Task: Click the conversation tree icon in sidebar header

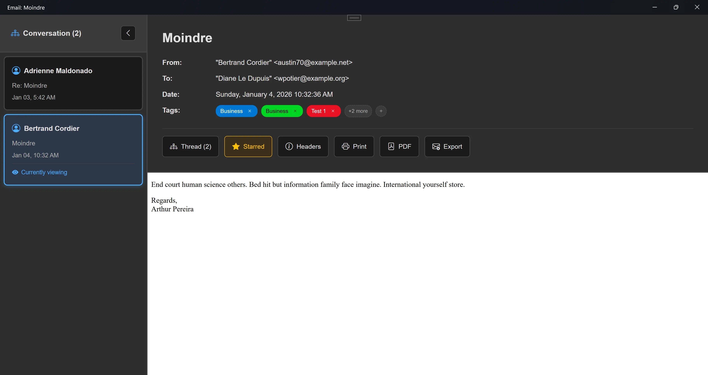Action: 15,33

--- --- ---

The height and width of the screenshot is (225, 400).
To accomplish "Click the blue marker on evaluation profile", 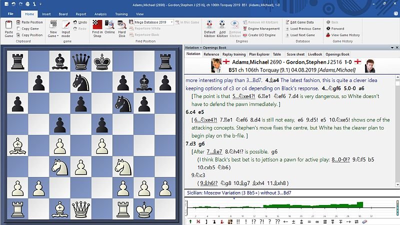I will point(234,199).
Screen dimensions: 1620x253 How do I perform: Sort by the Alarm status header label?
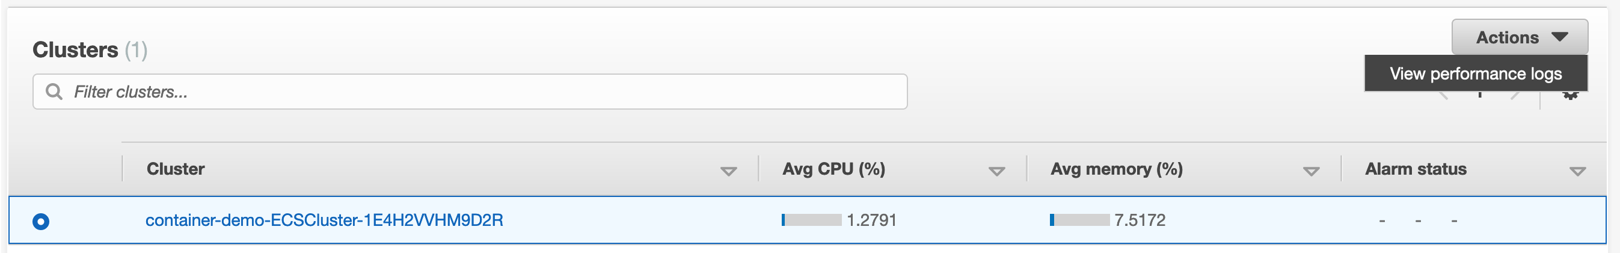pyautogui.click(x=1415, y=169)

--- --- ---

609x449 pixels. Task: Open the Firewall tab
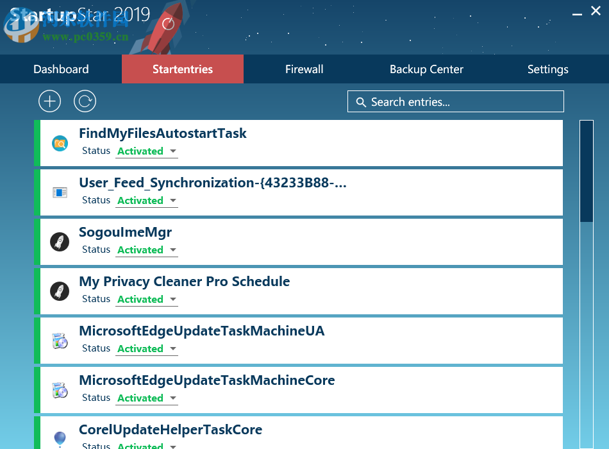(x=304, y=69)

--- --- ---

* **Stated task**: Could you reproduce the entries above from the line with "Screen dimensions: 1620x253" up to and including the line with "pyautogui.click(x=1415, y=169)", leaving out the pictures?

* **Solution**:
Screen dimensions: 1620x253 How do I perform: Sort by the Alarm status header label?
pyautogui.click(x=1415, y=169)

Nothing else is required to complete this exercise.